8 Luigi Moretti, “Strutture e sequenze di spazi,” Spazio 7, 1952, pp 9-20.

9 Orsina Simona Pierini, “Continuity and Discontinuity in Casabella and Spazio. The 1950s architecture magazines directed by Luigi Moretti and Ernesto Nathan Rogers,” in Cuadernos de Proyectos Arquitectónicos, vol. 0, no. 6, p 140.

10 Colin Rowe, The Mathematics of the Ideal Villa, and Other Essays (Cambridge, MA: MIT Press, 1976), 15.

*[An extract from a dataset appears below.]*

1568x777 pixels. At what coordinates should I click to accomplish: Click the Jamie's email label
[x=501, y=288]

11 This, of course, was Rowe and Slutzky’s Transparency, begun in 1955 and finally published in an abridged version in 1964 as ”Transparency: Literal and Phenomenal” in Yale’s Perspecta 8, with some of the revisions published in Perspecta 13/14 in 1973. In 1968, it was published as Transparenz by the ETH in Zurich in a German translation by Bernhard Hoesli, who added additional illustrations to the main text, and added a pedagogical supplement that transformed the text into a teachable strategy. It wasn’t until 1997 that the full and revised text of Transparency, with Hoesli’s “Commentary” and “Addendum,” and an introduction by Werner Oechslin, entitled “’Transparency’: The Search for a Reliable Design Method in Accordance with the Principles of Modern Architecture,” translated from the French, appeared in an English edition.

12 Hoesli, in his “Commentary,” also included a number of examples by Frank Lloyd Wright, of whom he was a fan, an enthusiasm that was not shared by Rowe.

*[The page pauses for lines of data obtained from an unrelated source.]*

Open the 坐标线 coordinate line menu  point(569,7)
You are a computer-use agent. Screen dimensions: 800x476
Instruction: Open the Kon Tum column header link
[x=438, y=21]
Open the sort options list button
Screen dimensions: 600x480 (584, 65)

13 See Gyorgy Kepes, The Language of Vision, Chicago: Paul Theobald, 1944, p77, and as cited in Transparency, p23.

14 Another fundamental spatial exercise was developed by Slutzky and Hejduk during this same time at Texas: the nine-square grid exercise. Developed as a combination of an ur-Palladian grid with Mondrian aspirations, the exercise was to be developed primarily in plan and model. After several iterations, the plan might be construed as a section, thereby introducing a third dimension. While continued by Hejduk at the Cooper Union and others around the world (see, for example, Wouter Van Acker, “The Nine-Square Grid: The Surviving Image of an Architecture Without Content,” in Joelho—Journal of Architectural Culture, No. 13, 2022, pp117-135), Seligmann seems to have had less faith in its efficacy in teaching complex spatial contiguities, since it was much more plan-oriented, and less three-dimensional than the cube. This echoes Moretti’s distrust of Le Corbusier’s “plan as the generator,” since the plan is always insufficient in recording spatial complexity. (See Adrian Sheppard, “Luigi Moretti: A Testimony,” at <mcgill.ca/architecture/files/architecture/TestimonyMoretti.pdf>, accessed 5/22/22.)